Lettera aperta ad un automobilista occidentale di mezzo secolo

Ciao. Comincia sempre così una lettera, anche se “tu” che la leggerai potresti essere semplicemente un effetto ottico, una immaginazione. 

O magari semplicemente potresti non leggere. Se penso che puoi essere automobilista di mezza età come me, mi riesce più facile mettere insieme questi pensieri, perché una grande parte di quello che io ho vissuto Ti appartiene o perlomeno rappresenta qualcosa di noto.

Penso in primo luogo a tuo nonno.
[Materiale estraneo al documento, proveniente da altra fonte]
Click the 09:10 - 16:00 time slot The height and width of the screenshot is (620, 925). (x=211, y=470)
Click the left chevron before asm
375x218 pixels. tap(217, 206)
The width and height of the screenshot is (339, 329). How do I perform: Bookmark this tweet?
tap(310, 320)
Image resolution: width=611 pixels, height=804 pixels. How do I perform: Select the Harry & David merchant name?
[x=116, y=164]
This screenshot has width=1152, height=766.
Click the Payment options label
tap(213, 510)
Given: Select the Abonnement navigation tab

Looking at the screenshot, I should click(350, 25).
Si, senza timore di sfidare il nuovo “Manierismo” e la nuova moda paritaria non potrei mai parlare in questa lettera delle “nonne”. I nonni guidavano le prime auto, ed erano galanti con le rispettive amate aprendo la portiera e regolando premurosamente sedile e riscaldamento.

Chi ha raggiunto il mezzo secolo come me ha (o ha avuto) nonni patentati, al più presto, sessanta anni fa lo sa. La soglia di guidatori maschi rispetto alle donne era talmente sproporzionata da rendere vane le statistiche.

Tuo nonno? E’ stato di certo il tuo primo “Hooligan” del motore: lui che ti portava le macchine o le motorette a pedali, per poi passare ai modellini di auto che, potenza della MATTEL, erano anche quelle di Barbie e Ken. 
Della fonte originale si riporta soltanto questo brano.